Diagnostic labels allow clinicians and researchers to predict, with varying degrees of accuracy, the likely prognosis of a disorder - that is, the expected outcomes over time. Such labels also allow clinicians and researchers to understand aetiology - the potential causes or antecedents of disorders. Taken together, aetiology and prognosis inform the options regarding prevention and treatment. Diagnoses and labels are thus fundamental to the design of effective interventions for children with likely or identified impairments to their health and development. They may also mean that individuals reach the criteria or threshold required to access the services they require.
But there is a darker side to labels; they may be turned against those branded by them. Some consider labels to be the over-medicalization of human behavior and worry about the negative consequences of affixing labels to individuals. Labels of mental health disorders may carry unintended and malignant consequences. Dror Ben-Zeev, Assistant Professor and Academic Director of the Undergraduate Psychology Program at Illinois Institute of Technology and colleagues have argued that psychiatric diagnoses have the potential to stigmatize those assigned such a label and this may have deleterious effects over and above the disorder itself.
Mental health diagnoses, Ben-Zeev argues, may lead to “public stigmatization”: the process by which large social groups adopt and endorse stereotypes which may, in turn, lead to negative discrimination. It is a common yet false stereotype that, for example, those with psychosis are often violent. Public stigmatization may, in turn, lead to internalized “self-stigmatization” - the loss of self-esteem or confidence in one’s own ability to succeed or overcome adversity.

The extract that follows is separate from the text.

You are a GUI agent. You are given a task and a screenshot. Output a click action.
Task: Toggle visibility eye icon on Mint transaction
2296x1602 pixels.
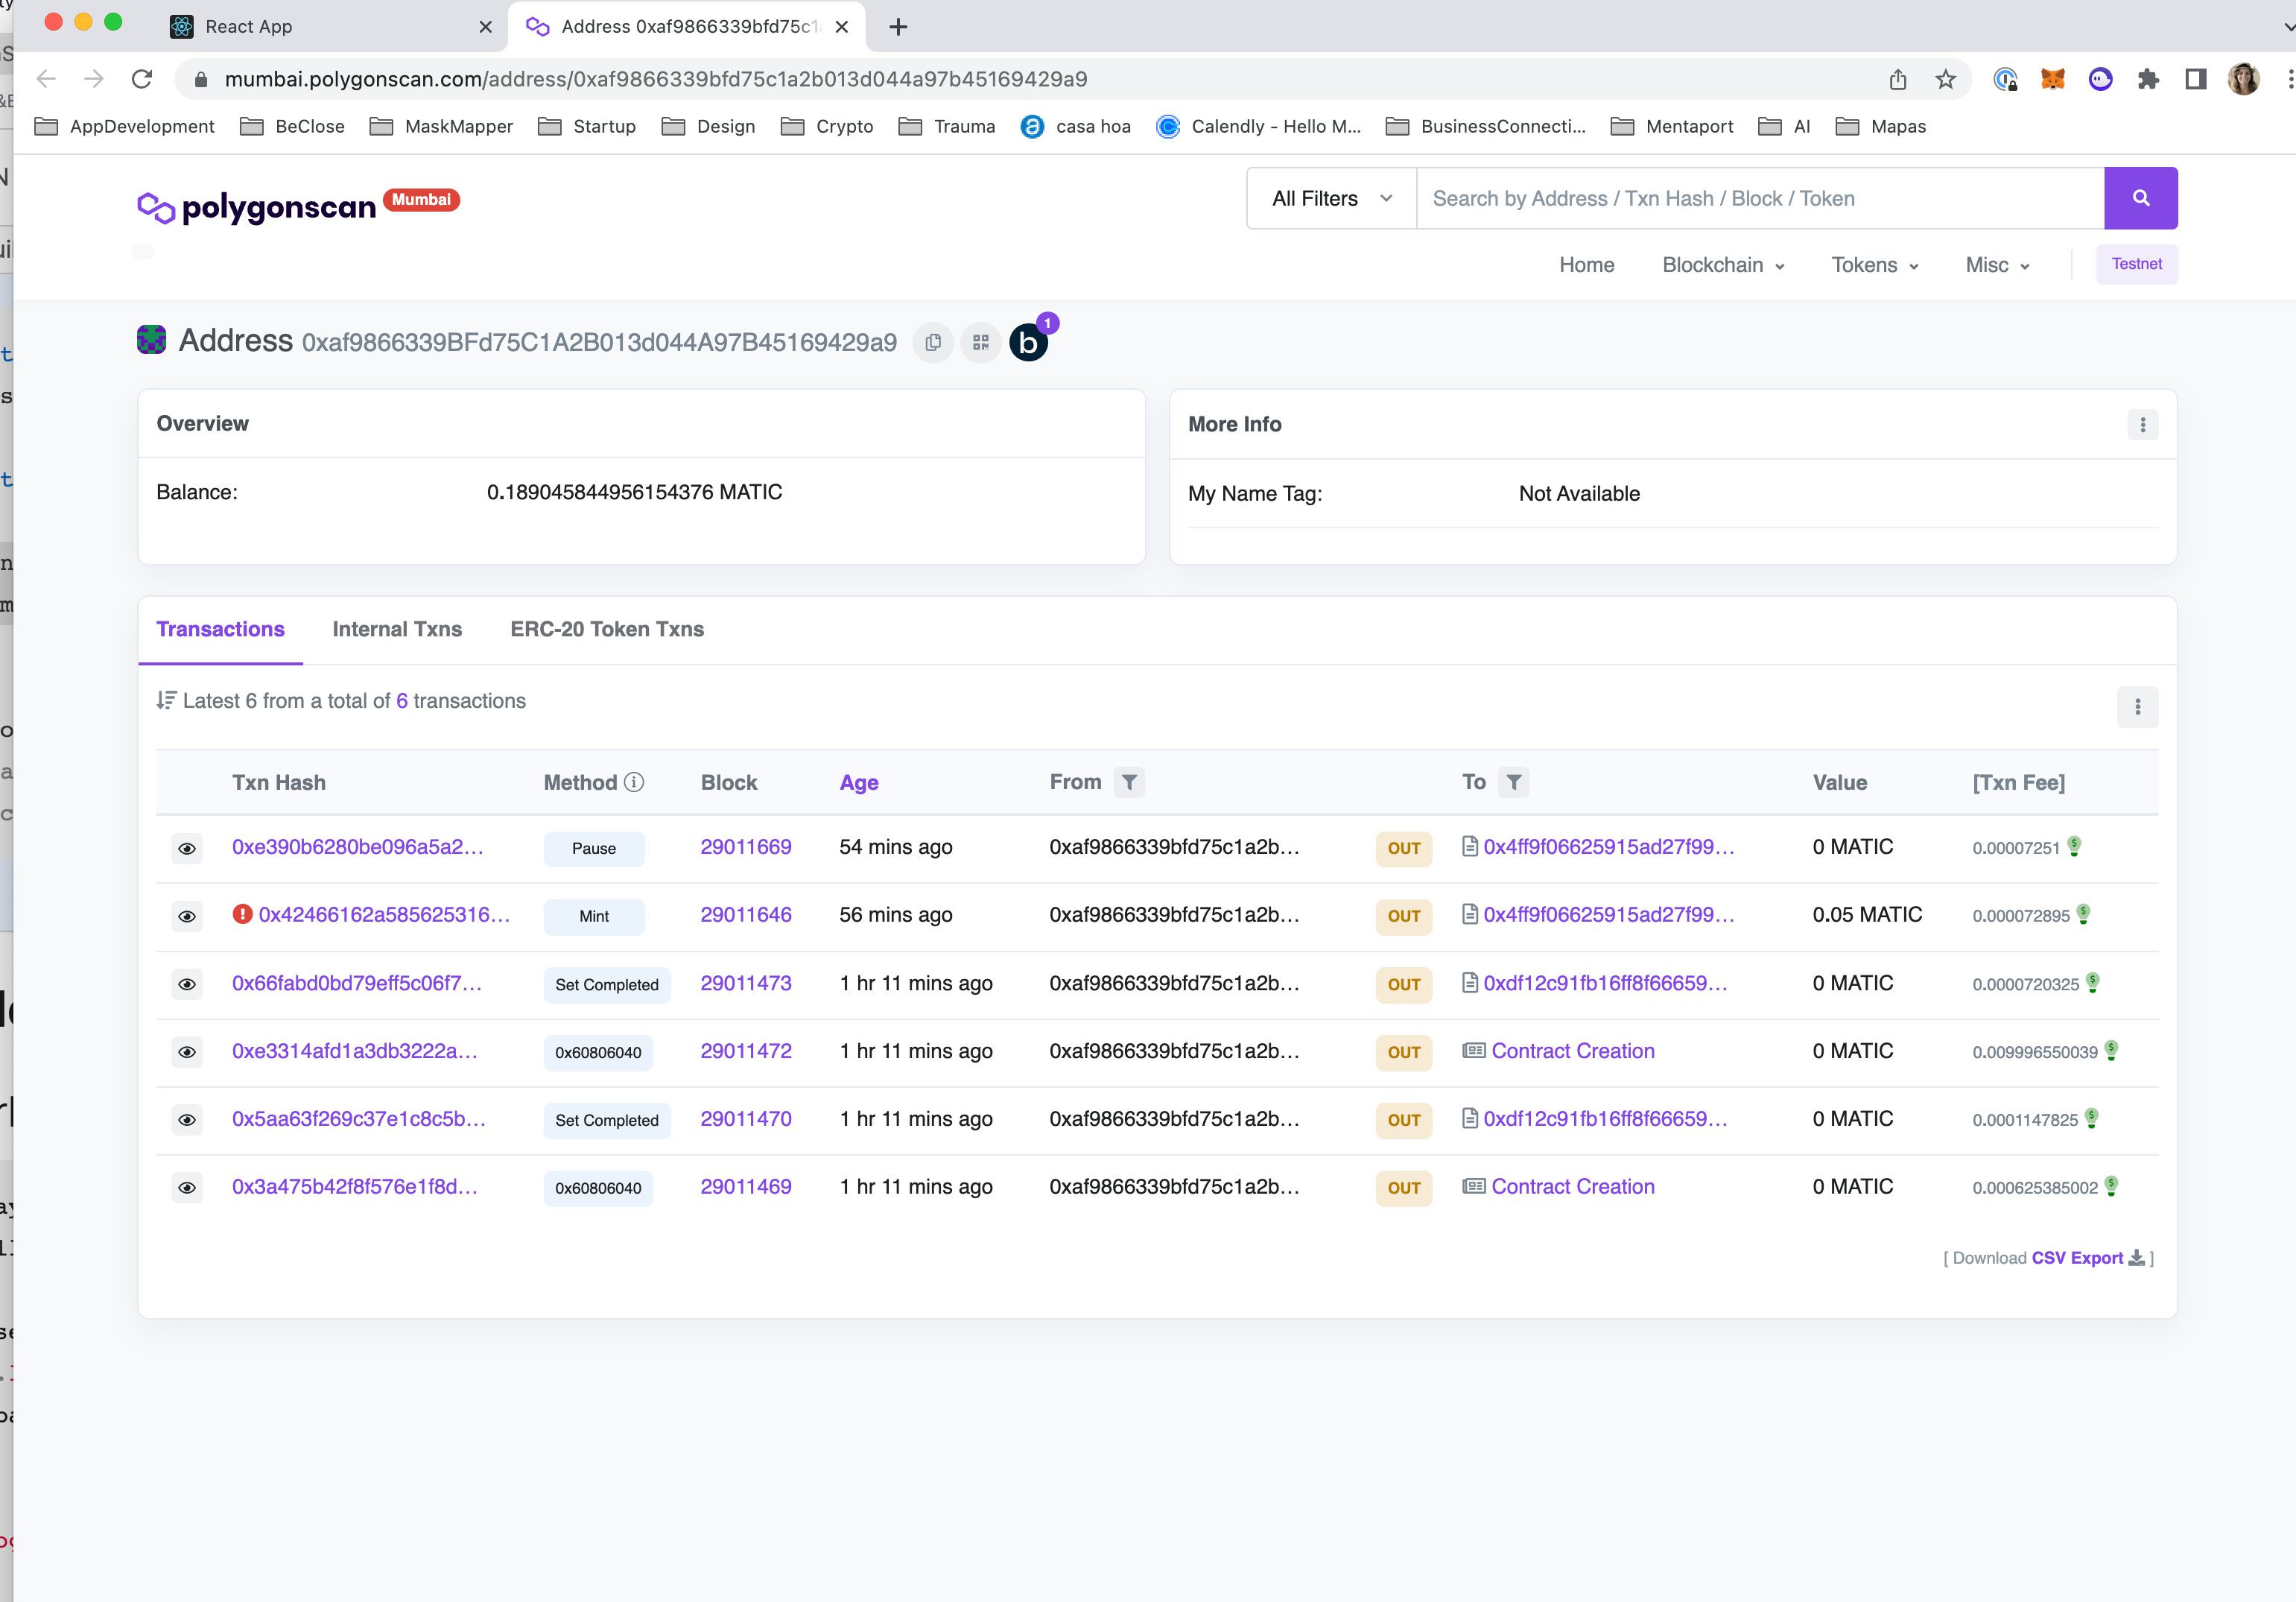tap(187, 914)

Ben-Zeev and colleagues say that this public- and self-stigmatization may carry crippling consequences: aside from the emotional toil it may wreck, stigmatization may also reduce opportunities for social and personal development, education and employment.
So how does the latest draft of the DSM rebuke these dangers? Ben-Zeev concedes that, in many ways, the fifth edition takes many welcome steps. For the first time there is a public consultation and greater openness and clarity regarding the development of diagnostic criteria. In addition, many of the specific diagnoses are more nuanced; and there is a greater emphasis on variability within diagnoses which should go some way to dispel blanket assumptions and stereotypes. While this may go some way to reduce self-stigmatization - assuming that clinicians are aware of the risk - Ben-Zeev is less optimistic that these changes will alter the likelihood of social stigmatization.
But what really keeps Ben-Zeev awake at night is the new “high risk categories” proposed for DSM-V. This involves stretching the reach of diagnostic criteria not only to label active impairments, but also to the identification and labelling of those individuals at the highest risk of developing a disorder. For example, it is proposed that DSM-V will include “psychosis risk syndrome” and “minor neuro-cognitive disorder” - essentially identifying those at greatest risk of psychosis or dementia.
This is, on one hand, laudable. Identification of those at high risk of subsequent impairment paves the way for early invention efforts: a cornerstone of prevention science. But the concern of Ben-Zeev and colleagues is that the science of prediction and prognosis is not up to such a task - many of those identified as “high risk” will not go on to develop the disorder but may nonetheless suffer the damaging effects of stigmatization.
It is thus a fine line to walk between the potential benefits and disadvantages of a diagnostic label. The final version of the fifth edition of the DSM will no doubt be greeted with both praise and concern. Perhaps the greatest challenge is not in the writing of the diagnostic labels themselves, but in how they are used in practice.